Taytay Integrated School (formerly known as Taytay National High School) is a public high school in Taytay, Rizal, Philippines. The school situated at Zloty St., Meralco Village of Barangay San Juan, was established in 1994.

== Programs in Taytay Integrated School ==
Special Science Program, a class from Junior High School that focuses on nurturing students ability and skills in science.
'Special Program in the Arts', a special program for students that wants to develop artistic skills.
Regular Class, classes of Junior High School.
Senior High School Programs, the school offers multiple track and cluster in SHS Curriculum.

== Other Public Secondary Schools ==
Taytay Integrated School - TIS extensions consist of the following schools: Antonio C. Esguerra Memorial National High School, Benjamin B. Esguerra Memorial National High School, Casimiro A. Ynares Sr. Memorial National High School, Muzon National High School, Manuel I. Santos Integrated School and Simona National High School in random naming.
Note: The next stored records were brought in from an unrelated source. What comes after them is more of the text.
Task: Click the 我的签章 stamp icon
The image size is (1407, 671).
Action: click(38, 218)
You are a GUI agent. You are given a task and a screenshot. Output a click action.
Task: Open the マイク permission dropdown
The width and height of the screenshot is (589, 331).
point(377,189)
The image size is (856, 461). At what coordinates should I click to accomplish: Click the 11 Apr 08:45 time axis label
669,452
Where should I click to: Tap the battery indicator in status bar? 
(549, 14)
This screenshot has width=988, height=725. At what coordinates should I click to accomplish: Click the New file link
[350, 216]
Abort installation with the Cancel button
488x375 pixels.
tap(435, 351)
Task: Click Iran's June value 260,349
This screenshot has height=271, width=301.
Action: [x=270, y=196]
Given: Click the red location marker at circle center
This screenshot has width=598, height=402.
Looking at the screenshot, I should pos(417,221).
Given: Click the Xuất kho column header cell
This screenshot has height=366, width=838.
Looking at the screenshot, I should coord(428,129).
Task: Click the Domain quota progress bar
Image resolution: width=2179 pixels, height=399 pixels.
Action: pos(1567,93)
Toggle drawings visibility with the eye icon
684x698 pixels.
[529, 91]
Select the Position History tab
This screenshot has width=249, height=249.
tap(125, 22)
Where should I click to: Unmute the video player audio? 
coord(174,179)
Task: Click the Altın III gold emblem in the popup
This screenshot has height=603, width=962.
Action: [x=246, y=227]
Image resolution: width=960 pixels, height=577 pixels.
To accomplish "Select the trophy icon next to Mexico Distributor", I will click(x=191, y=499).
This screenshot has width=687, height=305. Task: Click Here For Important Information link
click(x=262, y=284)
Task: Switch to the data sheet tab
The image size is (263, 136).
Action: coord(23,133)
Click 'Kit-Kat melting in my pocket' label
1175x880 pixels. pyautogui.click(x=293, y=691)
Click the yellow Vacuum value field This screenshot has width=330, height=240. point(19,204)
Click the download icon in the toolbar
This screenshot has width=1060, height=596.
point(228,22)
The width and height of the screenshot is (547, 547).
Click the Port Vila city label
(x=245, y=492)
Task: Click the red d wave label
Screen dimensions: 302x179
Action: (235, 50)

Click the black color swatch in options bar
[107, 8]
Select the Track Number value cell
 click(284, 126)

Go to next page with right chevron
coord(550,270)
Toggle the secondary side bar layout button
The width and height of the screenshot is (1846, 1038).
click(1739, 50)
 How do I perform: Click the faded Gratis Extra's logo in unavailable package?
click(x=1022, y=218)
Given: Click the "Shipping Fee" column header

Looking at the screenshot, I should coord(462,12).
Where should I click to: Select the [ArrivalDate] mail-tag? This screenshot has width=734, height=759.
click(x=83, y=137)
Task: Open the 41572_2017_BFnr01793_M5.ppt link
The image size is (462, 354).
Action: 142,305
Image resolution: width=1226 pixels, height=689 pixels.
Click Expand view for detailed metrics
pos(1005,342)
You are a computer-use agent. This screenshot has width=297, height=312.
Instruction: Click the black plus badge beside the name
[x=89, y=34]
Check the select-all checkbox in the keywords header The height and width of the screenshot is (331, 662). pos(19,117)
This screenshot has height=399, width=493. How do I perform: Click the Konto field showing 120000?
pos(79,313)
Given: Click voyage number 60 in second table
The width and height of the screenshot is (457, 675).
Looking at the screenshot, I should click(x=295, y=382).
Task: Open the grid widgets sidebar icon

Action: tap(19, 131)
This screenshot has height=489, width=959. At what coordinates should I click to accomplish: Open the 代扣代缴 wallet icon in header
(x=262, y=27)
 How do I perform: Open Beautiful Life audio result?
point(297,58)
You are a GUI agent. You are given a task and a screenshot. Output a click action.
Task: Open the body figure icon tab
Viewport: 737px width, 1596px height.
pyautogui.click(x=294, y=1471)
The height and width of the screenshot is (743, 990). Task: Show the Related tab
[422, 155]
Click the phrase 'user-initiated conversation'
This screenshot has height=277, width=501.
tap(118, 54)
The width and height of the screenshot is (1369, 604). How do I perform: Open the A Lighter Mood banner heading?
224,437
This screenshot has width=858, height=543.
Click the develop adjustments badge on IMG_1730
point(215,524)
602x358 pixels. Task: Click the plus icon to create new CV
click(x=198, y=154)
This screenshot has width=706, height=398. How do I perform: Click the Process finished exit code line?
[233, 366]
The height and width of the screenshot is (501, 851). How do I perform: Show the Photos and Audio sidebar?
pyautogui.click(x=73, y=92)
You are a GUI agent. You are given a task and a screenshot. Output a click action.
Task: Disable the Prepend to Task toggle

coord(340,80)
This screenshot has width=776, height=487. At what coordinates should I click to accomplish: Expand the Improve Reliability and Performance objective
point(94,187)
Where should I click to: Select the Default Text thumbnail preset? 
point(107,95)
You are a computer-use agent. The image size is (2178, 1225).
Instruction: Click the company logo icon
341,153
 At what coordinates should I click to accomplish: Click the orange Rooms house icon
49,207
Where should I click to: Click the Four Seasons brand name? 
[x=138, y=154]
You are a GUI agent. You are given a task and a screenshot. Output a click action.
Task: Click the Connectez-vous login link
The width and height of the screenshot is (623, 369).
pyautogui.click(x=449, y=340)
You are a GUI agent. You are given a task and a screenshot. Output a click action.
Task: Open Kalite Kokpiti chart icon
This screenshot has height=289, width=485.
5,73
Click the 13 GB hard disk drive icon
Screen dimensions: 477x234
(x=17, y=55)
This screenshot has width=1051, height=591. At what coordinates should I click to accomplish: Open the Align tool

== Transition to the Integrated School Institution ==
In 2025, Taytay Integrated School announced their name change from their former name Taytay National High School for the first time in 30 years after their 1995 transition from their original name, Taytay Municipal High School. This change is a part of DepEd's Memorandum No. 184, Series of 2023's inclusion of schools to be part under the Special Program for Science, Technology, Engineering and Mathematics (SPSTEM), along with some of the mentioned school. In which, the Legislative Index of Municipality of Taytay has approved the change under the Resolution No. 413, Series of 2024 to support the transition of the campus, establishing the institution as Taytay Integrated School (TIS). With the change, the campus has introduced the Senior High School Curriculum as a part of the transition.